(Document segment)

By Sean Duggan
CR has never had a clinic like the one at Tangra.
Stepping into it for the first time yesterday was rather like someone from the Age of Sail being teleported onto the deck of the starship Enterprise.
I remember the time when a CR clinic consisted of a large tarpaulin, some bamboo poles, a few chairs for doctors and a couple of battered metal chests full of drugs. This would be erected on a dirty pavement daily and taken down when the last patient had been seen.
Apart from a handful of Indian doctors and perhaps a Western volunteer nurse or doctor, everyone else was big on compassion and vanishingly light on any relevant skills or qualifications.
That is light years away from CR’s new clinic which opened in November and is named after the charity’s former CEO, Dr Bobby, who died in 2021. The funny thing is that if you were there you would wonder why I am making such a fuss – it just looks like a normal clinic.
And that is exactly my point – it does. Yes, our other clinics are a world away from the clinics at Middleton Row and Nimtala Ghat in the early 90s, but nothing like this.
This is in a nice residential block, laid out as you would expect at a clinic, with a waiting area, a consulting room, a curtained-off examination area and a small pharmacy. It is well equipped, freshly painted and clean.
I noticed a wall-mounted blood pressure gauge donated by UK volunteer Dr Moona, and also the whiteboards detailing the daily and weekly infection control cleaning which she has introduced in all CR’s clinics.

(End Document segment)

Exercise requirements:
1. According to the article about the Tangra clinic, who is the new clinic named after?
2. Carry on writing the article about the Tangra clinic, picking up right after its final sentence.

(Entries shown)

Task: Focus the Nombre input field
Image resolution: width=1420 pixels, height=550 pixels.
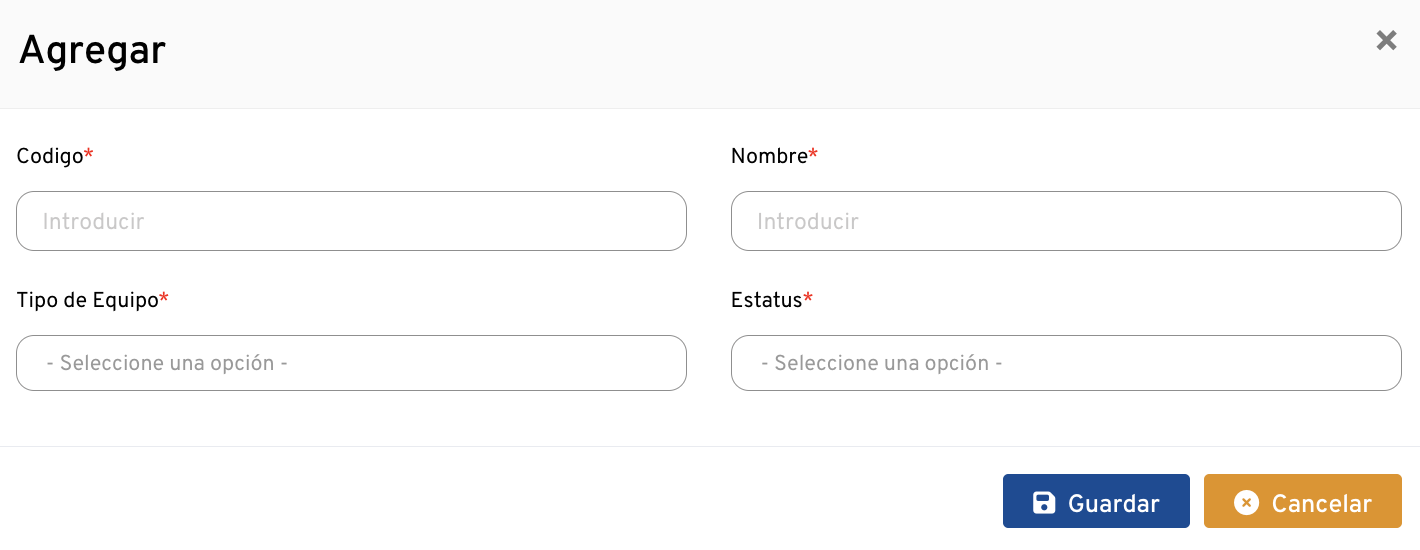Action: [x=1066, y=221]
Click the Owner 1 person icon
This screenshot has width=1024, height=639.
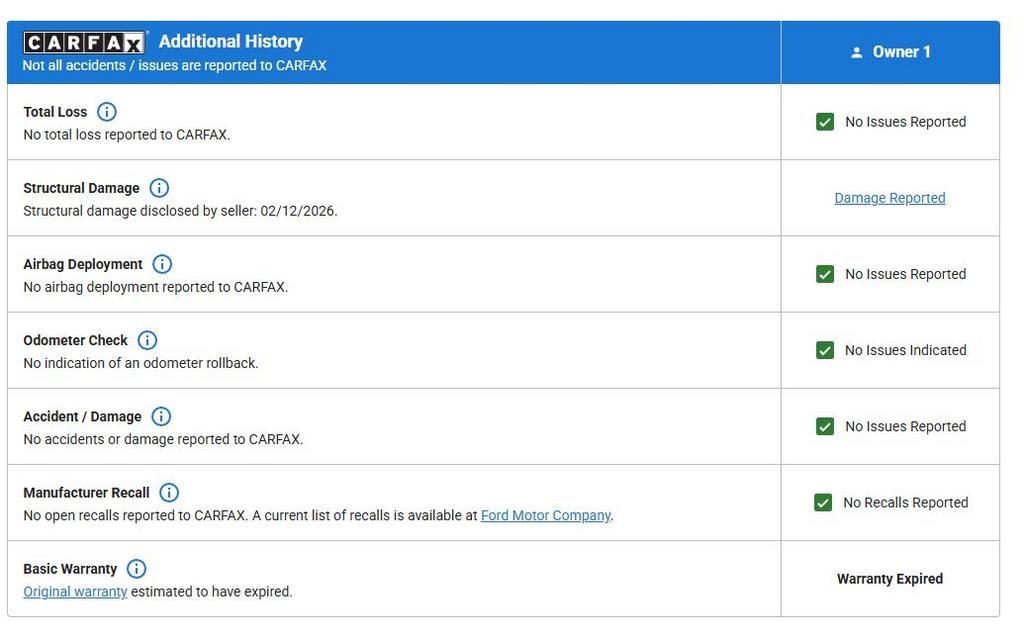pos(856,53)
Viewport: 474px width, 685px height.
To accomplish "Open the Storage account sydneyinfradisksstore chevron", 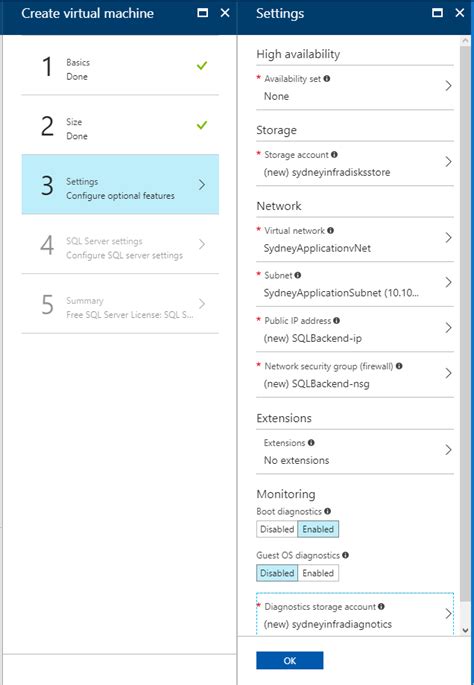I will [448, 162].
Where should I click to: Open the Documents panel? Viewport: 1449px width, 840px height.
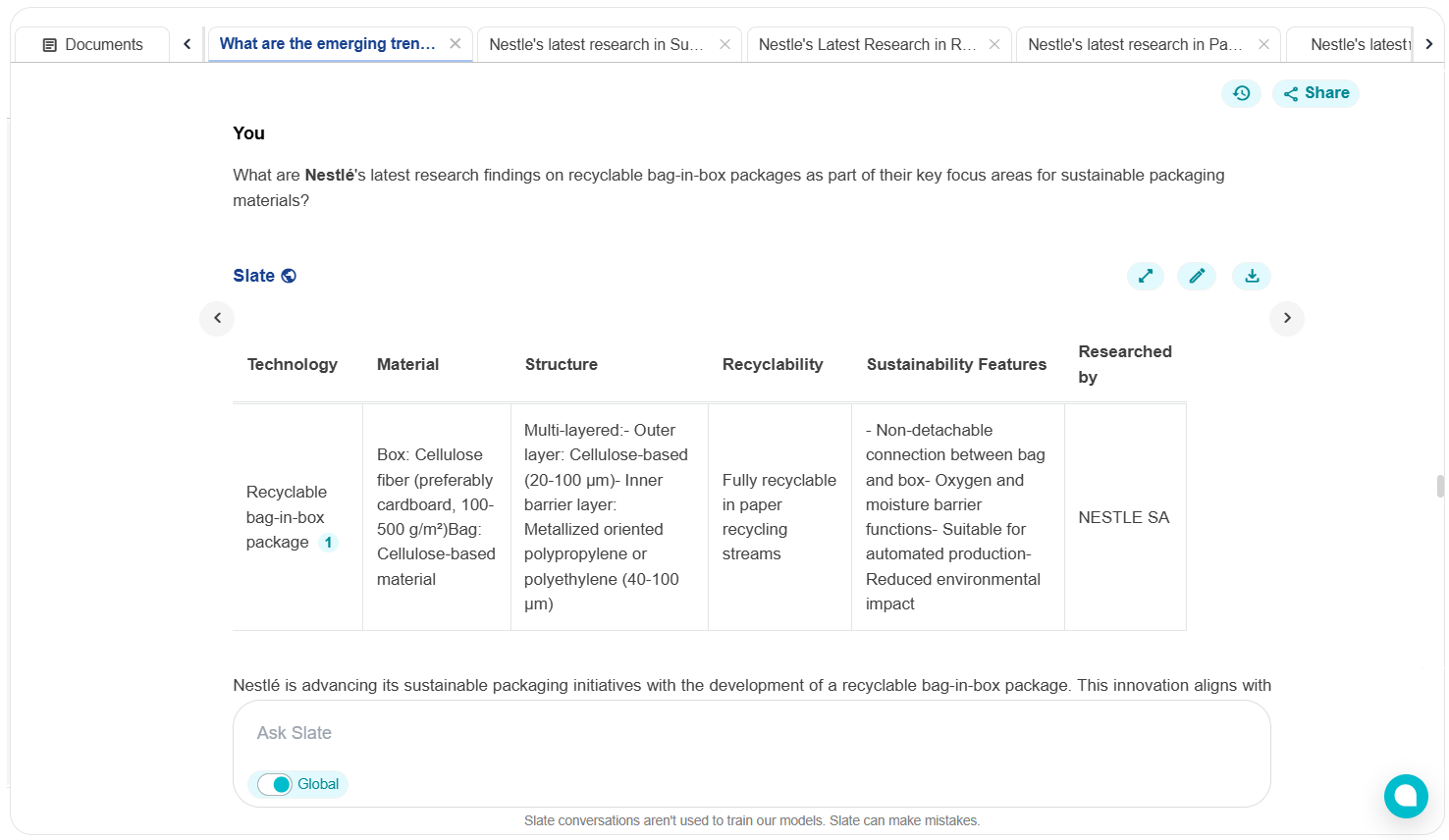92,45
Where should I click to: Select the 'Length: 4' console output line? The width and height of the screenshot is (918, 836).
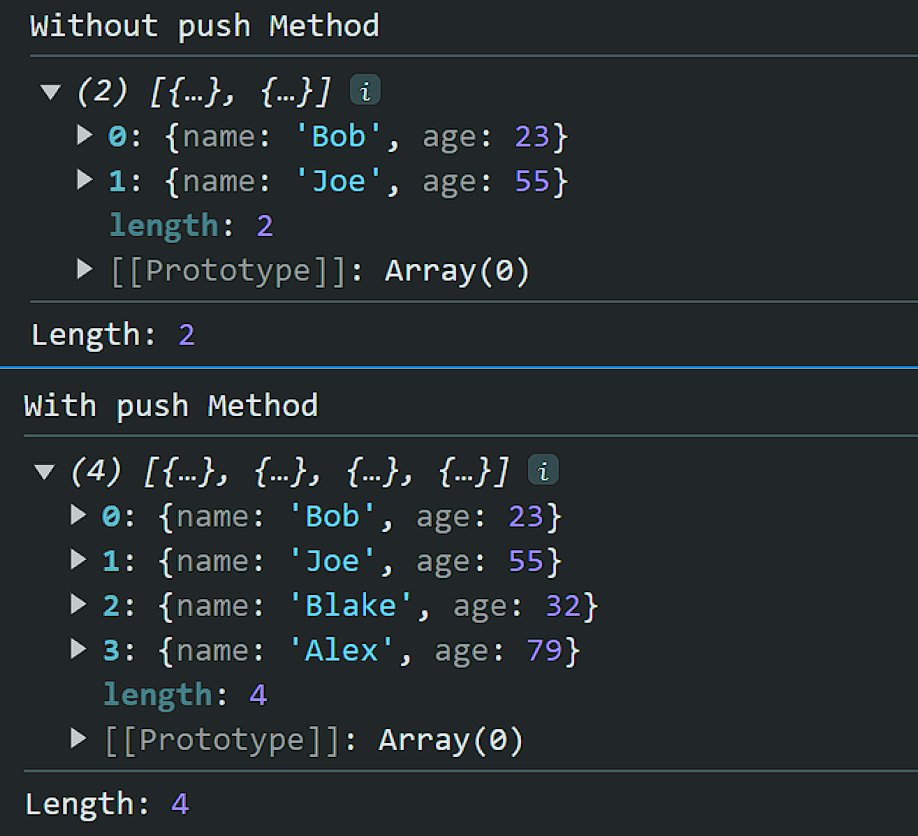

(End Entries shown)

Responses:
1. It is named after Dr Bobby, the charity's former CEO, who died in 2021.

2.
Even more impressive than the building and the equipment are the staff and the technology they are using. In the waiting area outside patients eagerly hold up their new CR ID tags for me to photograph.
Next to that a smart young member of the team logs their details on the system.
Inside Babita, a qualified nurse checks patients on arrival, measuring blood pressure, weight etc and inputs the results directly onto CR’s new computer system.
When the doctor sees the patient he already has access to that information, and when he decides what medicines are needed the young, well qualified pharmacist will know instantly and can start preparing them.
I speak to CR’s Community Health Worker for Tangra slum and she whips out her phone and shows me the Kobo app where she records all the key details of her activities and interactions with patients. There are multiple causes for the miracle that is Dr Bobby’s Clinic.
First was the decision to create a small clinic next to a slum where there is a very high need for medical support, and it is being used as a trial for more local clinics in the future.
Second, we managed to find a supportive landlord willing to rent us high-quality premises at a good price.
Thirdly, the government has introduced new standards for medical clinics in terms of facilities that all new clinics must comply with.
And finally, CR is undertaking a digital revolution – of which a lot more later. All of which adds up to a clinic of which the charity can be rightly proud.
Up on the bridge of the Enterprise I can hear Mr Spock’s carefully modulated tone whispering: “It’s CR, but not as we know it Jim.”